EM: How about artists who share space with others, whether a partner or roommates? Have you noticed differences there? I feel like this photo of Jeff Kimmel immediately suggests that he lives with a very neat person. Or else, he’s a neat freak improviser. Do you remember which it is?

Jeff Kimmel

Jeff Kimmel

BJH: Right! Sometimes they’re married or they have a roommate, and so the living space—which might be where they practice—is shared. In Jeff’s case, I think he always just puts his stuff away. He’s got a small instrument that he can just pack away, so you don’t notice it. If the musician is a pianist, the piano is always out—you can tell it’s a musician’s space.

There’s other situations I’ve seen where they clearly split up the room, because the other half belongs to another band. Sometimes I’ll photograph the “other artist” because it looks so neat. Emma Dayhuff is a jazz bassist. She was sharing a space with a harpsichordist who also repairs harpsichords, so there were bits and pieces of harpsichord everywhere, and a workbench, and tools. She’d play her bass in the middle of the room and there were these harpsichord bits everywhere.
blueharpsichord
EM: I loved how Alex Temple, in your interview a few years ago, described having a U-shaped desk because she needed to go back and forth between different media, between keyboard and manuscript. It’s so evident in these portraits that artists are floating back and forth between digital and analog.

A detail of Alex Temple's studio

A detail of Alex Temple’s studio

BJH: Yes. Many people have a computer out. Seems like everyone is trying to record themselves, whether to release it, or for a demo, or to hear themselves.

EM: Do you feel like there’s anything distinctly Chicago about your blog? I do.

BJH: I’m curious that you think that, because I’m not sure about whether there’s anything distinctly Chicago about it. Except that most apartments do have the same layout, and most bands do rent these little tiny rooms. People have more space than New York.

EM: That’s exactly what I was thinking. People in New York would probably marvel at the amount of space we have, while people in the suburbs or other parts of the country might feel like we are living in cramped quarters. It’s that sort of sprawling Midwest urban happy medium.

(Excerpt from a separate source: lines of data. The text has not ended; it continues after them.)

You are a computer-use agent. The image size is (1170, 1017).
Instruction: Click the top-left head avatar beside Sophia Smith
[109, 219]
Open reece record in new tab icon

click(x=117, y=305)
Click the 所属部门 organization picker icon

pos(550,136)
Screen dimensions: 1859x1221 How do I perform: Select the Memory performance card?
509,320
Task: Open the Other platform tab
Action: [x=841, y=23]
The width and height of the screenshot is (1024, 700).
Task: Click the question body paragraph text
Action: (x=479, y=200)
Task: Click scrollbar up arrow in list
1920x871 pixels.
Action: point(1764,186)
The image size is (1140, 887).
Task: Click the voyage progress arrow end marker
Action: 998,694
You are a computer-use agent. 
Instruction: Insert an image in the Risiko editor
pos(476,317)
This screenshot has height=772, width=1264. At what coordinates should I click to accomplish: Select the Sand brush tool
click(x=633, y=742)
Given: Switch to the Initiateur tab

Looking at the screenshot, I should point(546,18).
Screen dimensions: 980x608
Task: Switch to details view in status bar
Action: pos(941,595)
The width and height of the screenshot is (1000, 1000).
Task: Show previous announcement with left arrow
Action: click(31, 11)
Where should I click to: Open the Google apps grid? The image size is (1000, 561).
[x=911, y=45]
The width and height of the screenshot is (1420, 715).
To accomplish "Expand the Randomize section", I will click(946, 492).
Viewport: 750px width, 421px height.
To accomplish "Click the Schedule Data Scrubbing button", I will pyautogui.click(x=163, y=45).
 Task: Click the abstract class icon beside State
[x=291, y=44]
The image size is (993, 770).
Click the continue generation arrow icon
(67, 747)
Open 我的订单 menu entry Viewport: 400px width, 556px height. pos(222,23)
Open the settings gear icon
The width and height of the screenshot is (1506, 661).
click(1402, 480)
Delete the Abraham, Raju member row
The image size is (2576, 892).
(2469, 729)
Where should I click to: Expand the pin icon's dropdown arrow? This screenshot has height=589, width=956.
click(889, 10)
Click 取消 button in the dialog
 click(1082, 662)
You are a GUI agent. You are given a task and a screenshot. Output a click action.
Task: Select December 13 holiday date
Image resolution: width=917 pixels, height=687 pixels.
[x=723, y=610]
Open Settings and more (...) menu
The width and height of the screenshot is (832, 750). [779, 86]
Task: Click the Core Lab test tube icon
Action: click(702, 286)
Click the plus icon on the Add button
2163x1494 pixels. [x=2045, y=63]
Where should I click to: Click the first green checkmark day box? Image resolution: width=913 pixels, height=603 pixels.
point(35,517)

BJH: That is a nice thing about living here—you can find affordable places and the space.

EM: I think it’s also very Chicago in the way that so many of these musicians exist in multiple scenes: pop and classical, notated and improvised, acoustic and electronic. There’s an unpretentious, non-dogmatic way that the musicians conduct their careers, and it’s evident in the photos.

BJH: That’s true! And I’ve been trying to branch out and photograph older musicians, with more established careers. But I get shy.